Trend of eBPF for System Acceleration
Recently, I’ve taken some time to review recent research papers to explore emerging trends in eBPF and reflect on its evolving landscape. In this article, I focus on the growing trend of using eBPF for system acceleration. Specifically, I will discuss three key areas:
- Network performance optimization,
- System I/O acceleration, and
- Observability with minimal overhead.
Introduction
paper list
Toward eBPF-Accelerated Pub-Sub Systems
What:
present BPF-Broker, a broker with its message dissemination path fully implemented in eBPF. In designing BPFBroker, we decouple the control and data paths: topic registration and subscriber management occur in a user-space process, while message dissemination in response to publish requests is performed fully in-kernel in eBPF hooks. The user-space control logic stores the subscriber list for each topic in a map-of-maps accessed by eBPF programs at the traffic control (TC) layer. BPF-Broker intercepts incoming packets at the TC ingress hook. For publish requests in a single UDP packet, it uses an eBPF map-of-maps to retrieve the subscriber list for the corresponding topic. It then uses bpf_clone_redirect() to replicate and send out messages to subscribers directly to the NIC transmit queues, bypassing the traditional protocol processing, sockets, queues, and crossing into user space altogether. To further accelerate message dissemination, BPF-Broker identifies, in the XDP hook, when a publish message is for a topic with only one subscriber and processes it right there, avoiding sending the packet to the kernel stack at all.
Points:
- However, XDP lacks support for packet cloning, which is essential for topics with multiple subscribers. As such, BPF-Broker can only use it for processing publish requests when there is only one subscriber for the corresponding topic. Although TC introduces slightly more overhead than XDP, our measurements show that the additional per-packet latency is modest – on the order of 1𝜇s
Related works of eBPF to accelerate networked applications.

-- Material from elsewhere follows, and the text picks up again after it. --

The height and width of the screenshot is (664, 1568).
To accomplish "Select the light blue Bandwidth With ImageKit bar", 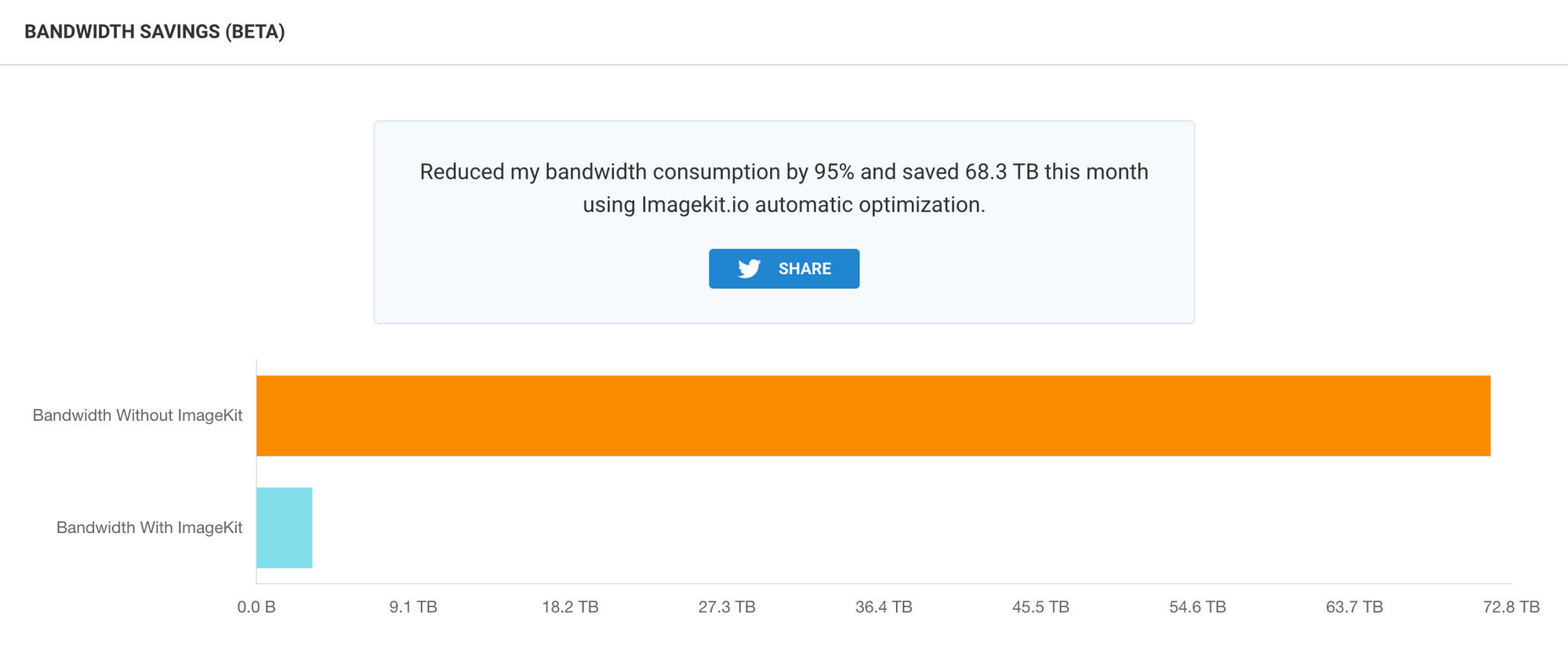I will (x=285, y=528).
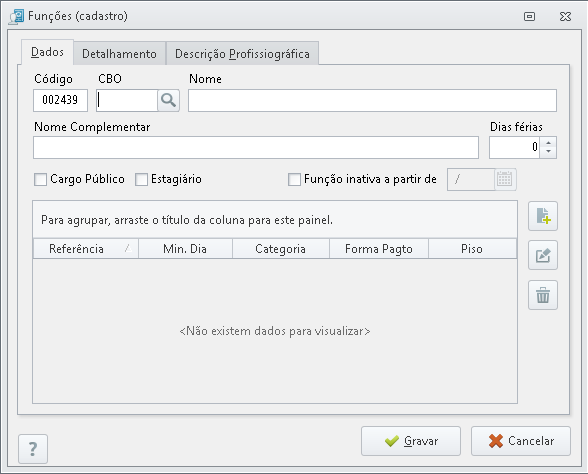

- BMC accelerates Memcached by serving UDP GET requests in XDP from in-kernel cache, while using the TC egress hook to monitor responses and maintain cache coherence.
- Electrode accelerates distributed protocols (i.e. MultiPaxos) by offloading performance-critical operations like broadcasting and quorum handling to XDP and TC egress.
- DINT targets distributed transaction processing by offloading key-value access, locking, and logging into the kernel via eBPF. It uses XDP for parsing and execution, and TC egress for response finalization and state synchronization.
- BOAD optimizes broadcast and aggregation using XDP for early processing and TC egress for coordinated replication.
- XAgg implements in-kernel gradient aggregation using XDP to improve distributed machine learning performance.
- BPF-Broker targets generic pub-sub workloads and performs in-kernel message replication. It opportunistically uses XDP to handle single-subscriber topics, avoiding kernel buffer allocation and reducing CPU overhead. XDP handles lightweight fast paths, while TC ingress manages cloning for multisubscriber delivery.
What other use cases exist for eBPF-based system acceleration?
A Memory Pool Allocator for eBPF Applications
What:
present Kerby, a memory pool allocator for eBPF. The idea is to pool memory space for eBPF applications and manage it dynamically. Kerby divides the pre-allocated memory pool into multiple fixed-size blocks, and these blocks are dynamically combined to represent variable-length data. For example, a 1024-B object uses eight 128-B blocks. The system implements an in-kernel memory management mechanism using eBPF maps. It consists of three core components:
- Memory Allocation Map – Translates each opaque object ID (e.g., key or sequence number) to one or more block indices in the memory pool. Depending on the identifier size and access pattern, this map can be a BPF hash map, array map, or per-CPU array map.
- Memory Pool – A preallocated memory region divided into fixed-size blocks, implemented as a BPF hash map. Each block index maps to a unique block, and the hash map’s internal collision handling guarantees consistent access to these blocks.
- Index Allocator – A single-entry BPF array map that maintains a monotonically increasing block index counter. New block indices are allocated atomically using __atomic_fetch_add, ensuring thread-safe, concurrent allocation. Together, these components provide a lightweight, lock-free memory management abstraction entirely within the eBPF map framework—allowing dynamic data storage without relying on traditional kernel memory allocation.
Points:
- BPF Arena allows memory sharing between BPF programs and userspace applications, with memory allocated on demand. However, it currently cannot allocate/deallocate memory at the XDP hook since it requires a sleepable context while the XDP runs in an atomic (i.e., non-sleepable) context. It may cause internal fragmentation as it allocates memory in pages (i.e., 4 KB). It also supports memory only up to 4 GB.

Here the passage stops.